A thing I push back on: code that uses spread-based immutable updates inside a tight loop because someone read that immutability is good. acc = { ...acc, [key]: value } inside a loop allocates and copies the entire accumulator on every iteration. For small accumulators this is free; for big ones, it is O(n^2) in disguise and I have seen it cause real production performance regressions. The rule: at the call boundary, immutable; inside the loop, mutate the local accumulator.
Read-only types as a halfway house
A pattern I lean on heavily in TypeScript: Readonly<T> and ReadonlyArray<T>. These make mutation a type error rather than a runtime error. They cost nothing at runtime (TypeScript erases them), and they catch the most common mutation mistakes during development.
This is the cheapest way to enforce a pure-style contract in a language that does not have first-class immutable types. I make every function accept Readonly<T> for its input parameters by default; the only exceptions are local-mutation cases I explicitly want, and the function comment usually says "WARNING: mutates acc" when that is the case.
Where "immutable everywhere" is genuinely wrong
I want to be specific about the cases where the immutability dogma falls down.
Long-running React state with deeply nested mutations through Immer-style helpers is fine, but if you find yourself doing setState(s => deepClone(s)) to force a re-render, your data model is wrong. The fix is not more cloning; it is breaking the state into smaller pieces with their own identities.

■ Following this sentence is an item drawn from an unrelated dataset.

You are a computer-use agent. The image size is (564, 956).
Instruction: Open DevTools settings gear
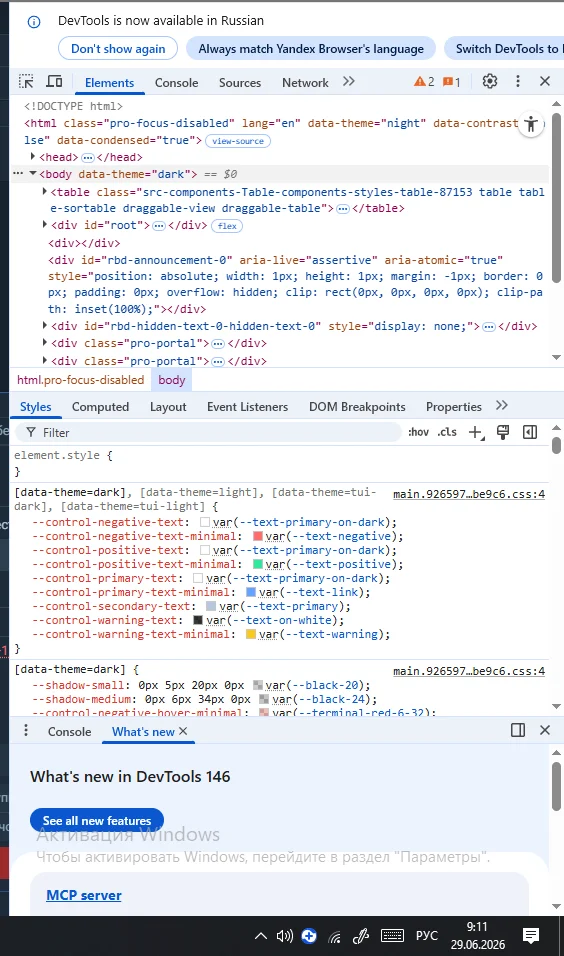point(490,82)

In Python, list comprehensions and generator expressions are pure-functional in flavor. They are also faster than equivalent map/filter chains and dramatically faster than "create a new list, append to it, return it" loops. Mutation inside a comprehension body ([do_thing() for x in xs] where do_thing mutates state) is the wrong pattern; pure comprehensions are right.

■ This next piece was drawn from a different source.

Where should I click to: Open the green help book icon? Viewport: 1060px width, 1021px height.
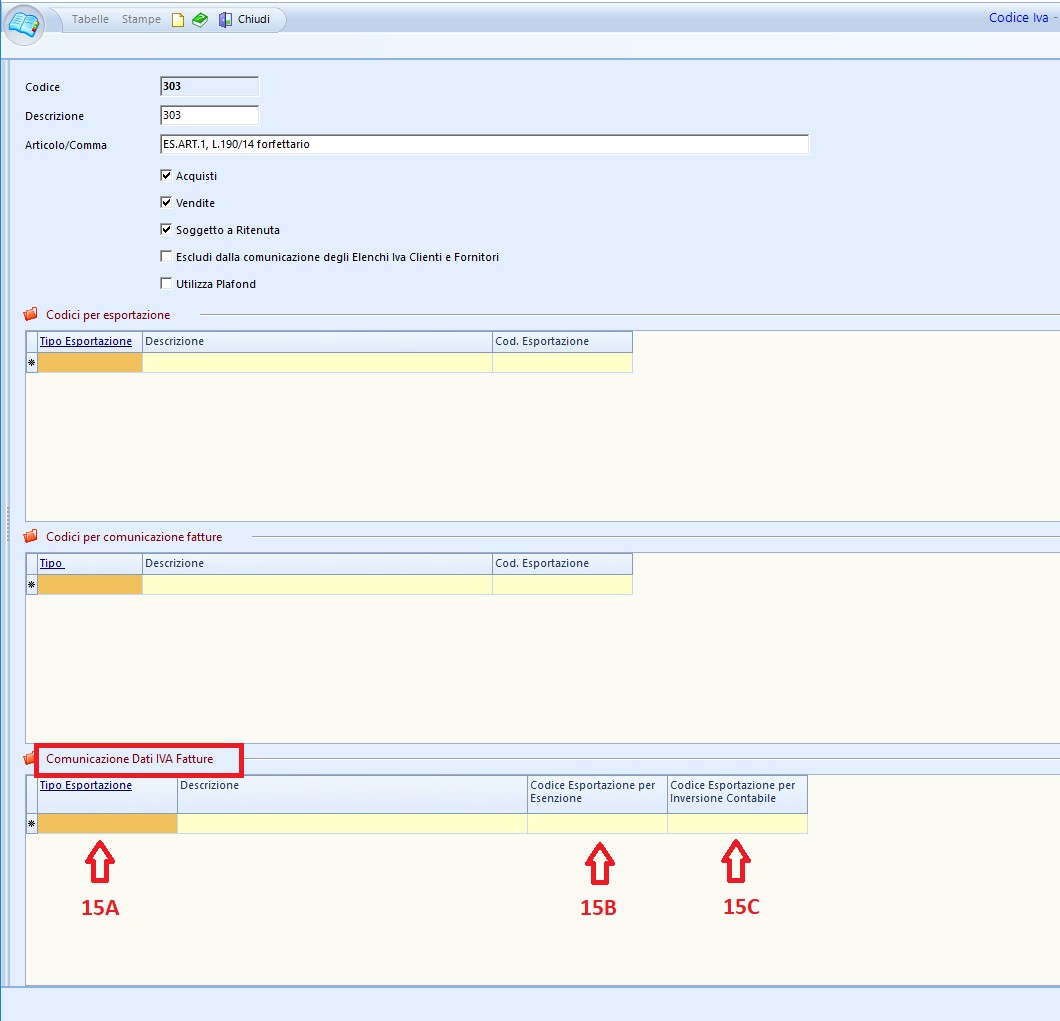click(200, 20)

In Go, the language genuinely does not push you toward immutability and the conventional code is mutation-heavy. Pretending otherwise leads to non-idiomatic Go that the rest of the team can't read. I follow the language's grain there: I keep my decisions pure (no time.Now(), no global state) and I let the imperative parts mutate.
A two-question rule
When I am about to write a function in a codebase I work in, I ask two questions in order:
- Can this function be pure? Pure meaning: same inputs, same outputs, no side effects. If yes, write it that way. The cost is small, the benefit compounds.
- If not, can the inputs and outputs at least be immutable? If yes, accept
Readonly<T>and return a new value. The function is still impure (it might log, or read time, or do I/O), but its arguments are not at risk.

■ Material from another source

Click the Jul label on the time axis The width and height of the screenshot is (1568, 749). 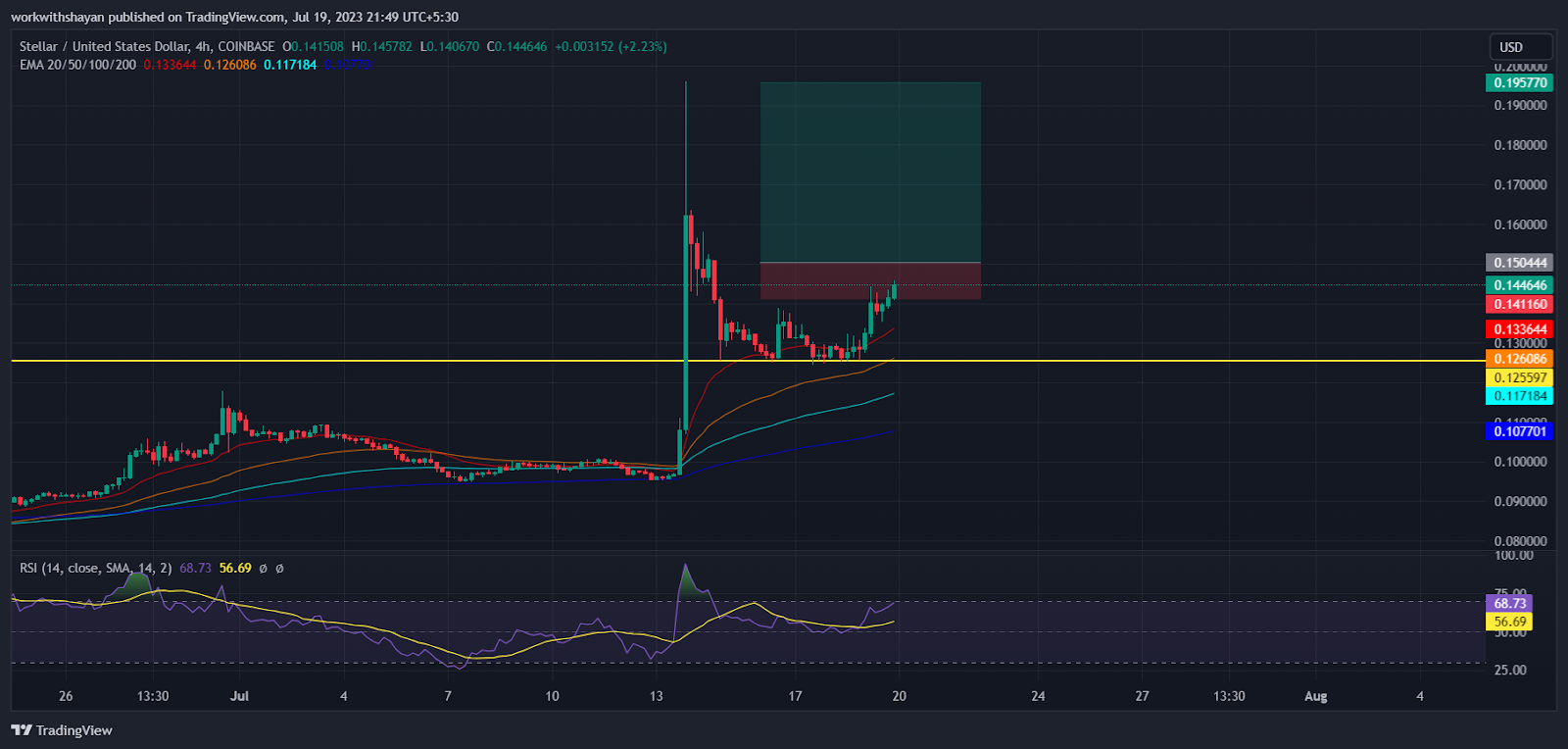239,696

If both answers are no, I write the impure mutating function. There are cases for it. I do not feel guilty about it. I just confine it to the smallest scope I can and document the mutation it performs.
The honest closing position
Pure functions and immutability buy testability, parallelism, and refactoring confidence. They cost allocation, ergonomic friction in some languages, and mental overhead in some domains. The right ratio in a codebase is not 100% pure or 0% pure; it is the ratio where the wins are larger than the costs, which depends on the language, the domain, and the team. For most application logic in TypeScript, Python, Java, Kotlin, or C# in 2026, that ratio is high (probably eighty percent of decision logic should be pure). For systems code, game code, and tight numerical loops, the ratio is lower. Knowing which kind of code you are writing, and being honest about which trade-off applies, is more valuable than the general principle.